Kinson felt something shift imperceptibly—a current of air, a hint of smoke, a ripple in the river’s flow— something he could not see, but could only feel. The short hairs on the back of his neck stiffened. Who was this stranger? Where had he come from? If he was Mareth’s father, how had he found them here? How did he know who she was?

“Mareth!” he warned again.

“What if the Druids have been wrong in all that they have done?” the stranger asked suddenly. “What if everything you have believed is premised on lies and half truths and misrepresentations that go all the way back to the beginning of time?”

“That isn’t possible,” Mareth answered at once.

“What if you are betrayed by those you have trusted?” the stranger pressed.

“Mareth, no!” hissed Kinson in fury. But instantly the stranger’s eyes settled on him, and suddenly Kinson Ravenlock could neither move nor speak. He was frozen in place, as much so as if he had been turned to stone.

The stranger’s eyes shifted back to Mareth. “Look at me, child. Look closely.“ To Kinson’s horror, Mareth did. Her face had assumed a vacant, faraway look, as if she were seeing something entirely different from what was before her. ”You are one of us,” the stranger intoned gently, the words soft and coaxing. “You belong with us. You have our power. You have our passion. You have all that is ours save one thing only. You lack our cause. You must embrace it, Mareth. You must accept that we are right m what we seek. Strength and long life through use of the magic. You have felt it flowing through you. You have wondered how it can be made your own. I will show you how. I will teach you. You need not shun what is part of you. You need not be afraid. The secret is in giving heed to what it asks of you, of not trying to restrain it, of not fleeing from its need. Do you understand me?”
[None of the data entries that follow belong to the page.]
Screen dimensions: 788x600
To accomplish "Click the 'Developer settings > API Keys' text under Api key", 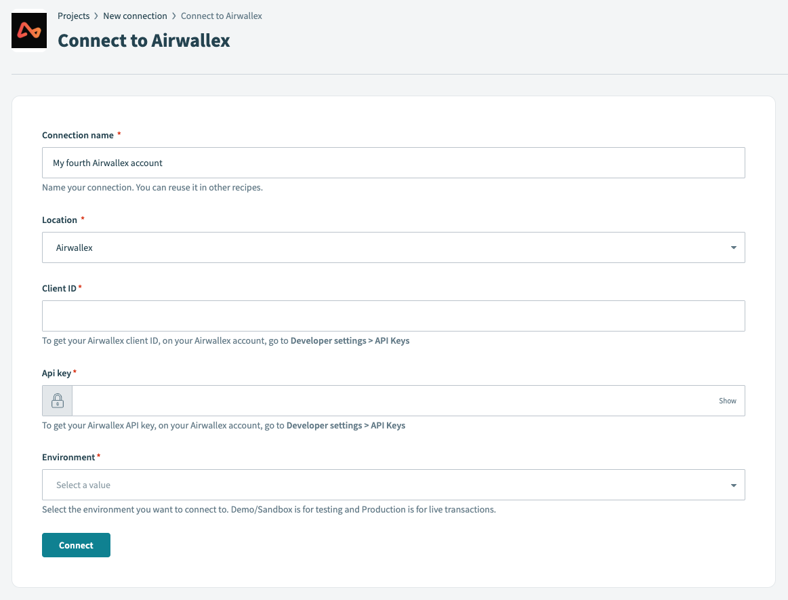I will tap(345, 425).
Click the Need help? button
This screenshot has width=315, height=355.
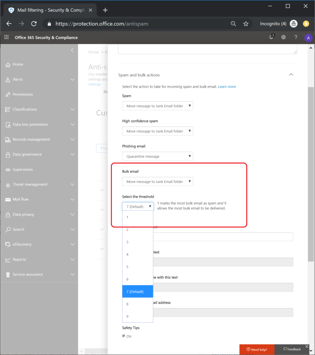point(257,349)
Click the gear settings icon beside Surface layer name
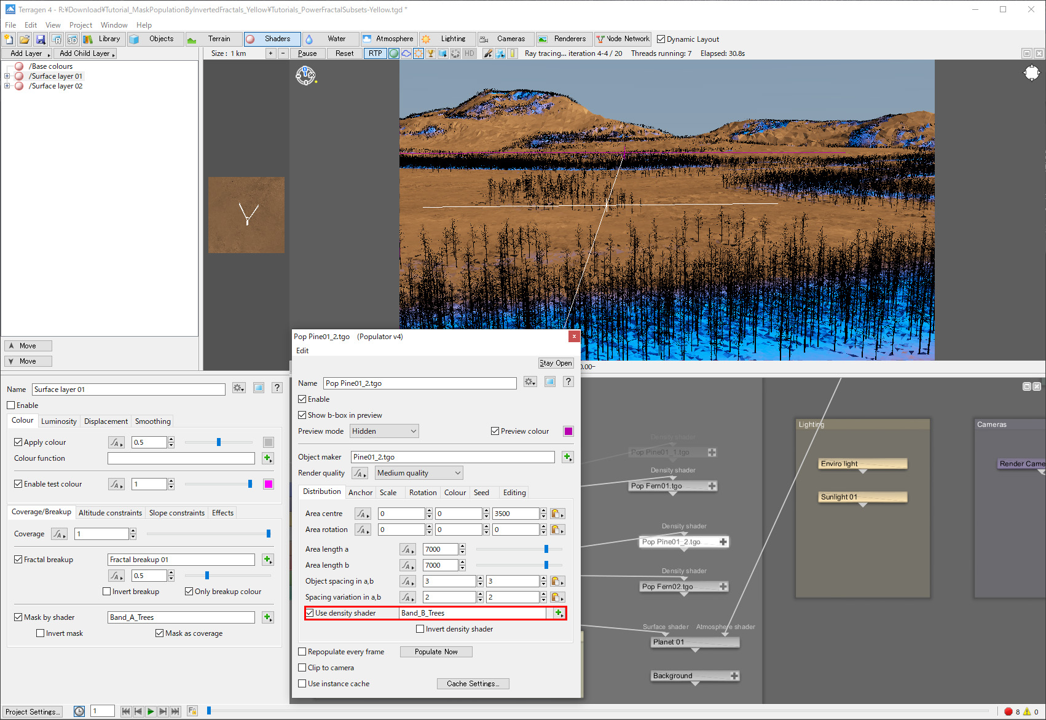Image resolution: width=1046 pixels, height=720 pixels. [238, 388]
Mareth nodded vaguely. Kinson saw an imperceptible change in the features of the stranger before them. No longer was he quite so human. No longer did he resemble either Bremen or Mareth.
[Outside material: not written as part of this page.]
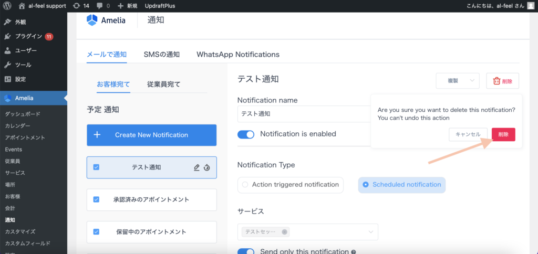Click the Create New Notification button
He was, instead, becoming something else.

Slowly, painfully, the Borderman strained against the invisible chains that bound his muscles. Carefully, he eased his hand along his thigh to where his long knife was sheathed.

“Father?” Mareth called out suddenly. “Father, why did you abandon me?”
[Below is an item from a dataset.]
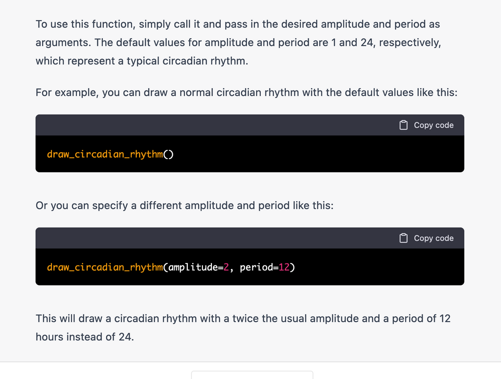Click the empty parentheses in first code block
Image resolution: width=501 pixels, height=379 pixels.
[x=168, y=154]
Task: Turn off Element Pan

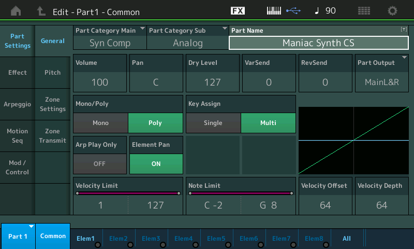Action: [x=156, y=163]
There was a long silence in the deepening night. Kinson’s hand closed about the handle of his knife. His muscles screamed with pain, and his mind felt drugged. This was a trap of the same sort as the one the Warlock Lord had set for them at Paranor! Had the stranger been waiting for them, or just for whoever happened through? Had he known that Mareth, in particular, would come?

Had he hoped it might be Bremen? His fingers tightened on the knife.